Create and Assess Test and Evaluation Strategies

Definition: A Test and Evaluation strategy "provides program engineers and decision makers with knowledge to measure progress, identify problems, and to characterize system capabilities and limitations, and manage technical and programmatic risks" [1].

Keywords: evaluation, governance, strategy, test

MITRE SE Roles and Expectations: MITRE systems engineers (SEs) work with sponsors to create or evaluate test and evaluation strategies in support of acquisition programs. They are often asked to recommend test and evaluation approaches, which provide insights that can be used to manage acquisition risks. They also monitor government and contractor test and evaluation processes and recommend changes when they are warranted. Subsequent to contract award, MITRE SEs evaluate test and evaluation master plans produced by both contractors and government test organizations. They also evaluate test plans and procedures that are applied during development testing, operational testing, and for some sponsors, live fire testing.
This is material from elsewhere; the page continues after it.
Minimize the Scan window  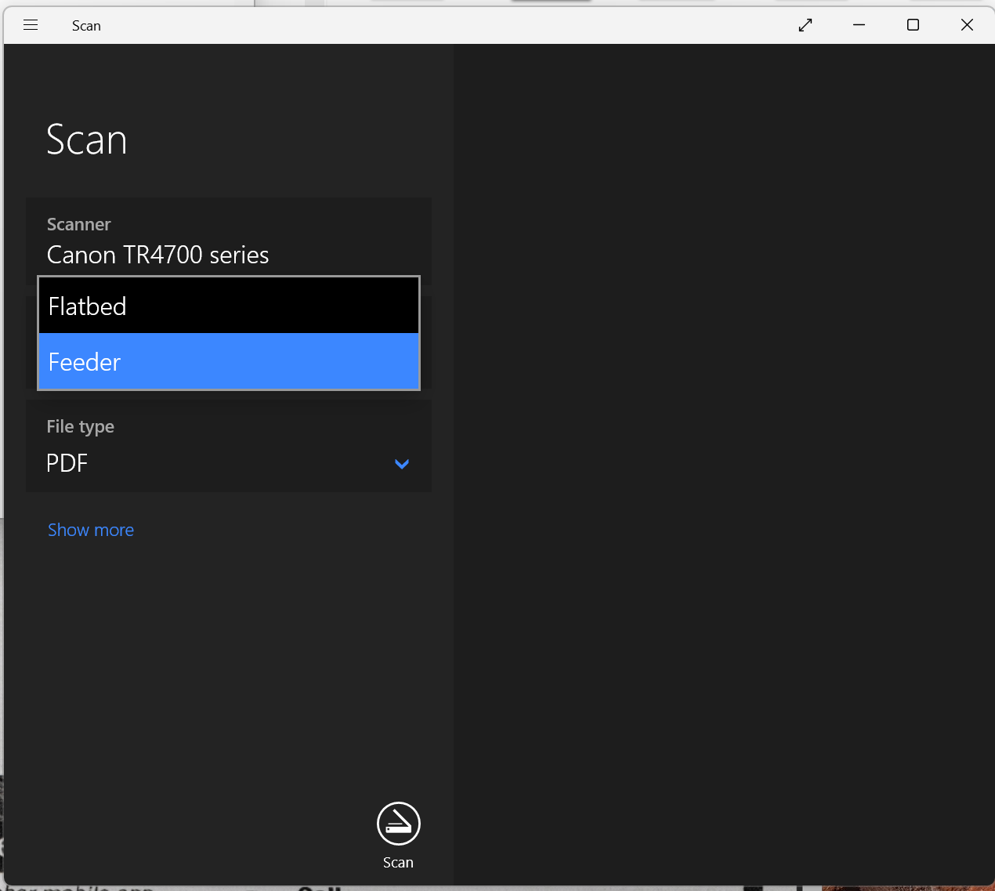[859, 25]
Occasionally they help formulate the plans and procedures as a member or adviser to the government test team. As a consequence, MITRE SEs are expected to understand why acquisition programs are required to create and execute a test and evaluation strategy. They are expected to understand where test and evaluation activities such as interoperability testing, information assurance testing, and modeling and simulation fit in the acquisition life cycle and where they can be used most effectively to identify and mitigate risk. Finally, in the course of their other activities such as requirements and design analysis, MITRE SEs are expected to include test and evaluation concerns in their analysis.


The fundamental purpose of test and evaluation (T&E) is to "enable the DoD [Department of Defense] to acquire systems that work. To that end, T&E provides engineers and decision makers with knowledge to assist in managing risks, to measure technical progress, and to characterize operational effectiveness, suitability, and survivability. This is done by planning and executing a robust and rigorous T&E program [1]."

The program manager is responsible for creating and submitting a test and evaluation strategy after the decision is made to pursue a materiel solution. The creation of the test and evaluation strategy involves planning for technology development (including risk), evaluating the system design against mission requirements, and identifying where competitive prototyping and other evaluation techniques fit in the process.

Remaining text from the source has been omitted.